▸ The request
Reproduce every one of the following records verbatim, from the first line to the last.

▸ Data extract
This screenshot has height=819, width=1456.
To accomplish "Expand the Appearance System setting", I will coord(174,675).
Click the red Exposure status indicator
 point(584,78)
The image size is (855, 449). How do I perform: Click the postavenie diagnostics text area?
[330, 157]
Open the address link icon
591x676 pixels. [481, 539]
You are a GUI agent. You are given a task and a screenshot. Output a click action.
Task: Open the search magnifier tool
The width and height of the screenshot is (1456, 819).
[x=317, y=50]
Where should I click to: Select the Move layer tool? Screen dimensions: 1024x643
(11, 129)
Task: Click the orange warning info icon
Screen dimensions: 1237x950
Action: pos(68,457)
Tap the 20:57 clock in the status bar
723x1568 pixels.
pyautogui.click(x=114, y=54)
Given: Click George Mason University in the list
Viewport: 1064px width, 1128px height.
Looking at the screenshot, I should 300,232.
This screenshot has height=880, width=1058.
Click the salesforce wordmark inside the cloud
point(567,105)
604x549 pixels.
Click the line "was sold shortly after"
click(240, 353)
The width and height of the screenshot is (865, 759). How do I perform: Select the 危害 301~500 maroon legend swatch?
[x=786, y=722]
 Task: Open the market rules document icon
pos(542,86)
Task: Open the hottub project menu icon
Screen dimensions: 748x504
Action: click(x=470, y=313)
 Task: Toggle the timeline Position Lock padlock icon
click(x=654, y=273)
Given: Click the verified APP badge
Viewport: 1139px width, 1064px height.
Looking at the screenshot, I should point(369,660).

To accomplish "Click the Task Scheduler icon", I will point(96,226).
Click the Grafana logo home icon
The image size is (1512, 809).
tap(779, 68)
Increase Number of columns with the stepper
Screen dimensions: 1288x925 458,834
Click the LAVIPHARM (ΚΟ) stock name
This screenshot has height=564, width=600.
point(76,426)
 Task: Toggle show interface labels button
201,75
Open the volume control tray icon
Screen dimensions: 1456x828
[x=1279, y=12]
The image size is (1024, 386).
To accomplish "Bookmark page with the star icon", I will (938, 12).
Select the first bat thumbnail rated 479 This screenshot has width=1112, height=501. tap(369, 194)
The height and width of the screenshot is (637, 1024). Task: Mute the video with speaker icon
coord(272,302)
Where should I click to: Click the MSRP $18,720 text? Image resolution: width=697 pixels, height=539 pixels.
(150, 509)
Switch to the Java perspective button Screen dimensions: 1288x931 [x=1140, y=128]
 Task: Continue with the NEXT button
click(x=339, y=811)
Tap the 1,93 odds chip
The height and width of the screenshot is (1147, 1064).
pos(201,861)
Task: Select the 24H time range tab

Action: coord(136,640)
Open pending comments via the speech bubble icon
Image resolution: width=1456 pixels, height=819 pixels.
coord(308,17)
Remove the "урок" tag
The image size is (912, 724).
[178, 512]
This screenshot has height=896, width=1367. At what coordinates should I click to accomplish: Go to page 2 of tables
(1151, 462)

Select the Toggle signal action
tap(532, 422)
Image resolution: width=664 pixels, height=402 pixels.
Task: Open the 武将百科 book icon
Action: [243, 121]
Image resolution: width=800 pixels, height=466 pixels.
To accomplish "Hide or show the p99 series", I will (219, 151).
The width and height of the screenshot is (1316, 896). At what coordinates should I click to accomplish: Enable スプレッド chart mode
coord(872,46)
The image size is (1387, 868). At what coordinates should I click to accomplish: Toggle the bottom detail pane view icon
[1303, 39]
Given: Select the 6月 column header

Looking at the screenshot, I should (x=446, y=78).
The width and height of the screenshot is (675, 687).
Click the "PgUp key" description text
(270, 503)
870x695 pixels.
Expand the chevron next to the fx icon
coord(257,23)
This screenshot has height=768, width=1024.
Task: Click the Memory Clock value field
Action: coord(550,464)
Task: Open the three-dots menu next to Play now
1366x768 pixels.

▸ Solution below
This screenshot has height=819, width=1456.
To accomplish "Expand the Appearance System setting", I will coord(174,675).
Click the red Exposure status indicator
 point(584,78)
The image size is (855, 449). How do I perform: Click the postavenie diagnostics text area?
[330, 157]
Open the address link icon
591x676 pixels. [481, 539]
You are a GUI agent. You are given a task and a screenshot. Output a click action.
Task: Open the search magnifier tool
The width and height of the screenshot is (1456, 819).
[x=317, y=50]
Where should I click to: Select the Move layer tool? Screen dimensions: 1024x643
(11, 129)
Task: Click the orange warning info icon
Screen dimensions: 1237x950
Action: pos(68,457)
Tap the 20:57 clock in the status bar
723x1568 pixels.
pyautogui.click(x=114, y=54)
Given: Click George Mason University in the list
Viewport: 1064px width, 1128px height.
Looking at the screenshot, I should 300,232.
This screenshot has height=880, width=1058.
Click the salesforce wordmark inside the cloud
point(567,105)
604x549 pixels.
Click the line "was sold shortly after"
click(240, 353)
The width and height of the screenshot is (865, 759). How do I perform: Select the 危害 301~500 maroon legend swatch?
[x=786, y=722]
 Task: Open the market rules document icon
pos(542,86)
Task: Open the hottub project menu icon
Screen dimensions: 748x504
Action: click(x=470, y=313)
 Task: Toggle the timeline Position Lock padlock icon
click(x=654, y=273)
Given: Click the verified APP badge
Viewport: 1139px width, 1064px height.
Looking at the screenshot, I should point(369,660).

To accomplish "Click the Task Scheduler icon", I will point(96,226).
Click the Grafana logo home icon
The image size is (1512, 809).
tap(779, 68)
Increase Number of columns with the stepper
Screen dimensions: 1288x925 458,834
Click the LAVIPHARM (ΚΟ) stock name
This screenshot has height=564, width=600.
point(76,426)
 Task: Toggle show interface labels button
201,75
Open the volume control tray icon
Screen dimensions: 1456x828
[x=1279, y=12]
The image size is (1024, 386).
To accomplish "Bookmark page with the star icon", I will (938, 12).
Select the first bat thumbnail rated 479 This screenshot has width=1112, height=501. tap(369, 194)
The height and width of the screenshot is (637, 1024). Task: Mute the video with speaker icon
coord(272,302)
Where should I click to: Click the MSRP $18,720 text? Image resolution: width=697 pixels, height=539 pixels.
(150, 509)
Switch to the Java perspective button Screen dimensions: 1288x931 [x=1140, y=128]
 Task: Continue with the NEXT button
click(x=339, y=811)
Tap the 1,93 odds chip
The height and width of the screenshot is (1147, 1064).
pos(201,861)
Task: Select the 24H time range tab

Action: coord(136,640)
Open pending comments via the speech bubble icon
Image resolution: width=1456 pixels, height=819 pixels.
coord(308,17)
Remove the "урок" tag
The image size is (912, 724).
[178, 512]
This screenshot has height=896, width=1367. At what coordinates should I click to accomplish: Go to page 2 of tables
(1151, 462)

Select the Toggle signal action
tap(532, 422)
Image resolution: width=664 pixels, height=402 pixels.
Task: Open the 武将百科 book icon
Action: [243, 121]
Image resolution: width=800 pixels, height=466 pixels.
To accomplish "Hide or show the p99 series", I will (219, 151).
The width and height of the screenshot is (1316, 896). At what coordinates should I click to accomplish: Enable スプレッド chart mode
coord(872,46)
The image size is (1387, 868). At what coordinates should I click to accomplish: Toggle the bottom detail pane view icon
[1303, 39]
Given: Select the 6月 column header

Looking at the screenshot, I should (x=446, y=78).
The width and height of the screenshot is (675, 687).
Click the "PgUp key" description text
(270, 503)
870x695 pixels.
Expand the chevron next to the fx icon
coord(257,23)
This screenshot has height=768, width=1024.
Task: Click the Memory Clock value field
Action: coord(550,464)
Task: Open the three-dots menu next to Play now
1366x768 pixels.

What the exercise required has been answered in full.